In some other (typically smaller) projects I’m involved in, we use the src layout and locate our tests outside the package, organized by type (unit, integration, functional) and run from the source against the installed wheel.

I was actually completely unaware of that; for reference, could you point me to where that is mentioned?

Using _ is fine; PEP 685 doesn’t change that. _ is the most common non-alphanumeric character used in extras names, and being perfectly okay under the PEP 508 rules adopted by PEP 685. It’ll automatically get normalized to - via PEP 503 normalization when written out to core metadata, and consuming tools will also normalize it when comparing, so it doesn’t really make any practical difference (except in one specific scenario, but changing it on your end now won’t help that at all).

If you do make a change, you might want to consider a test extra, and a dev extra that includes test plus all your development dependencies, at least in terms of standard convention. But no need unless you want to, at least until it is more standardized, though nominally the core metadata spec does reserve the test extra for running tests:

Two feature names test and doc are reserved to mark dependencies that are needed for running automated tests and generating documentation, respectively.

sinoroc · March 27, 2022, 9:08am

Correction, it says:

anything that looks like a test script: test/test*.py (currently, the Distutils don’t do anything with test scripts except include them in source distributions, but in the future there will be a standard for testing Python module distributions)

– https://docs.python.org/3/distutils/sourcedist.html#specifying-the-files-to-distribute

Thanks. I did not know that. Interesting. I wonder if any tool actually recognizes those extras and handles them in any specific way.

blink1073 · March 27, 2022, 11:51am

No, but the regro-cf-autotick-bot uses PyPI releases to trigger automatic update PRs.

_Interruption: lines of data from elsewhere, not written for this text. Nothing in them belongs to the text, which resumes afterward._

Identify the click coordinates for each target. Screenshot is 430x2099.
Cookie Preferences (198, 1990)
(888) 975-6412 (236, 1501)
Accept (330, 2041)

CAM-Gerlach · March 27, 2022, 9:23pm

Gotcha, thanks. I wouldn’t rely on this, though, since that’s an implicit default, distutils is deprecated, things with Setuptools may have changed, and in particular are likely to much further with

(perhaps @abravalheri might have further comments on this)

Perhaps the legacy, deprecated/removed distutils commands for running tests and building docs automatically install them, but other than that I’m not aware of other tools doing so. Poetry has something like that, but AFAIK that uses their own tool config. There’s also currently plans to propose a standard PEP 517-like hook for invoking such, but it hasn’t reached the PEP stage yet.

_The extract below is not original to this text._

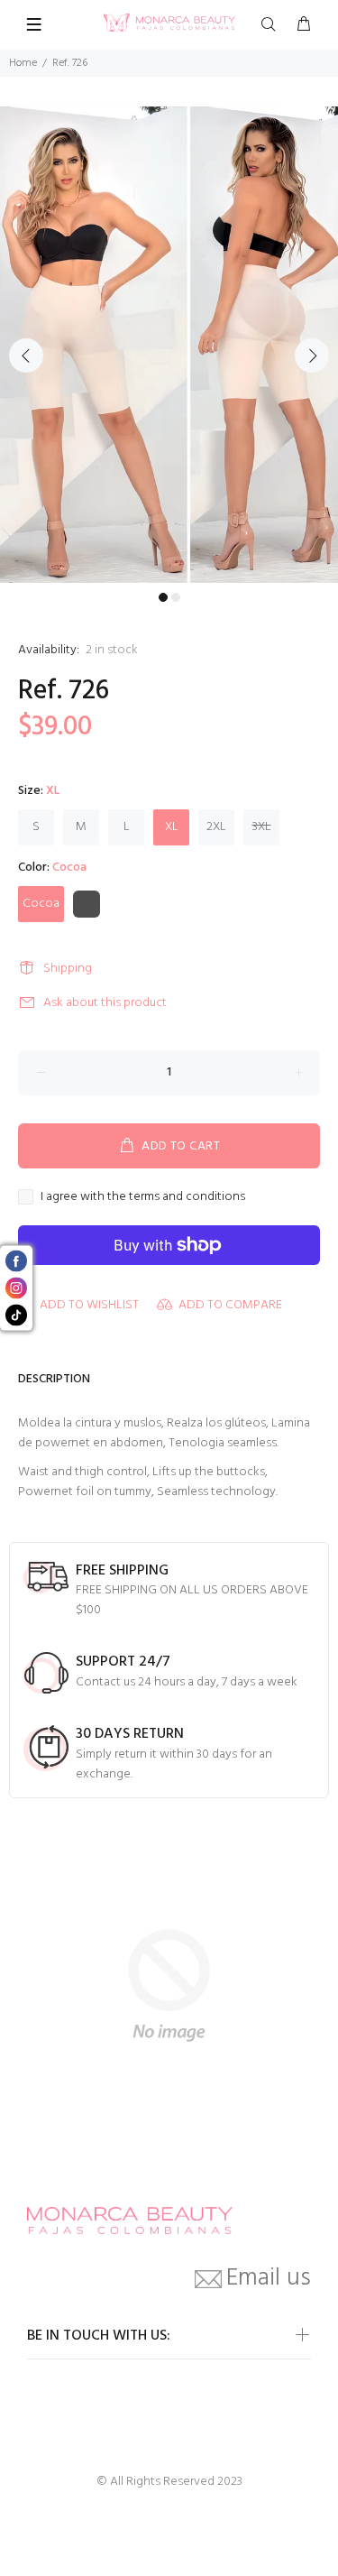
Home (23, 63)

Right. Does it only work with a url source set to PyPI in the recipe, or does it work with GitHub tar sources as well? I couldn’t find any answer in the docs about that.

abravalheri · March 27, 2022, 10:26pm

Hi @CAM-Gerlach, currently the auto-discovery changes in setuptools are restricted to the package files. If the testing code resides within the package, they would be included.

For sdists, I personally recommend for people to use something like setuptools-scm or setuptools-svn whenever they can. I think this is a much better alternative than re-implementing a way to decide which files are transient or not (we all know the fate of the MANIFEST.in format…).

blink1073 · March 28, 2022, 8:43am

Oh nice, it appears the bot does work with GitHub releases: [bot-automerge] libbson v1.19.1 by regro-cf-autotick-bot · Pull Request #4 · conda-forge/libbson-feedstock · GitHub. So it appears there is no strong reason from the conda-forge perspective to include the tests in the PyPI sdist.